Now, I basically like to read about certain topics–things that I’m already interested in, in one form or another. I’ve been fascinated by WWII since middle school, for instance, and recently came up with a whole list of books I’ve read or would recommend about that era. History generally is my thing, though I’m much more interested in the people than in battles or overall political tactics.
So, what are a few of my favorites?
Queen Elizabeth in the Garden by Trea Martyn: This may be one that only I would love, but I thought the way Martyn looked at the gardens of Elizabeth I’s age, and the way her suitors and courtiers used them as symbols of power and devotion to be incredibly interesting.
A Life in Secrets by Sarah Helm and Georgette Heyer by Jennifer Kloester: A few months ago, I wrote about these two excellent biographies and the way their subjects reminded me of each other. I love this kind of connection when it happens in fiction, and it’s almost neater when it happens in non-fiction!
Double Cross: The True Story of the D-Day Spies by Ben MacIntyre: This is a riveting account of the double-agent system the British were running during WWII. It’s almost completely unbelievable, except for the part where it really happened. For instance, Agent Garbo, who created a whole network of spies and gave the Germans all kinds of information–the spies were imaginary and for the first part of the war, he wasn’t even in England.
Eighty Days: Nellie Bly and Elizabeth Bisland’s Historic Race Around the World by Matthew Goodman: I had heard of Nellie Bly before, and even knew that she had raced around the world, trying to beat the 80 record of Jules Verne’s famous book. But I definitely didn’t know the whole story.
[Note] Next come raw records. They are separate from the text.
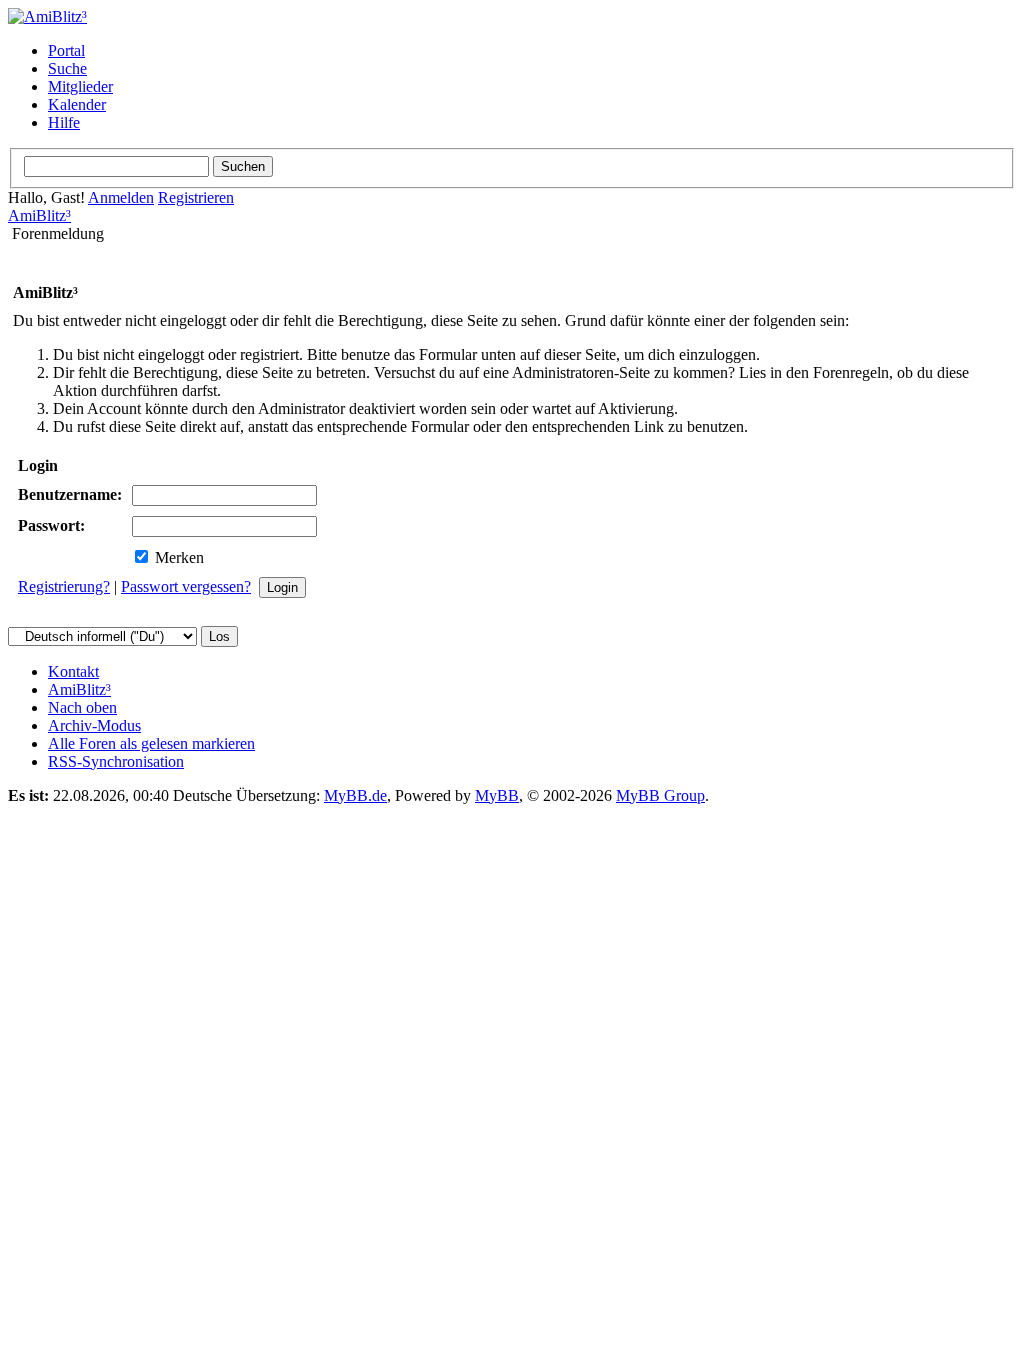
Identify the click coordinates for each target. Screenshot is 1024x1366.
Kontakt (73, 671)
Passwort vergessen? (186, 586)
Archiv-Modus (94, 725)
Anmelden (121, 197)
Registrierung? (64, 586)
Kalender (77, 104)
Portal (66, 50)
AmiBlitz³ (39, 215)
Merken (177, 557)
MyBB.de (355, 795)
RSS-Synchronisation (116, 761)
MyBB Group (660, 795)
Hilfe (64, 122)
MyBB (497, 795)
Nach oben (82, 707)
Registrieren (196, 197)
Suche (67, 68)
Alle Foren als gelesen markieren (151, 743)
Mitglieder (80, 86)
Just Send Me Word by Orlando Figues: Lev, a political prisoner in the Gulag, and Sveta, his long-time girlfriend, were apart for years. During that time, they created a complicated way of smuggling letters in and out of the camp. Figues weaves together their life and the letters in a great way, letting their words to each other shine.
The Map of My Dead Pilots by Colleen Mondor: An incredible book about Alaskan pilots and aviation. But, as my original review says, it’s also about searching for answers we can never know, and about the stories we tell ourselves.
We’ve Got a Job: The 1963 Birmingham Children’s March by Cynthia Levinson: In my opinion, one of the best tenn non-fiction books of the past few years. Levinson weaves together the stories of four different teens who were involved in the 1963 March, in a way that is both inspiring and brings out connections and tensions in a new and revealing light.
Okay, I’m going to stop before I list everything I’ve read in the past two years! But feel free to browse through my non-fiction tag if you’re interested.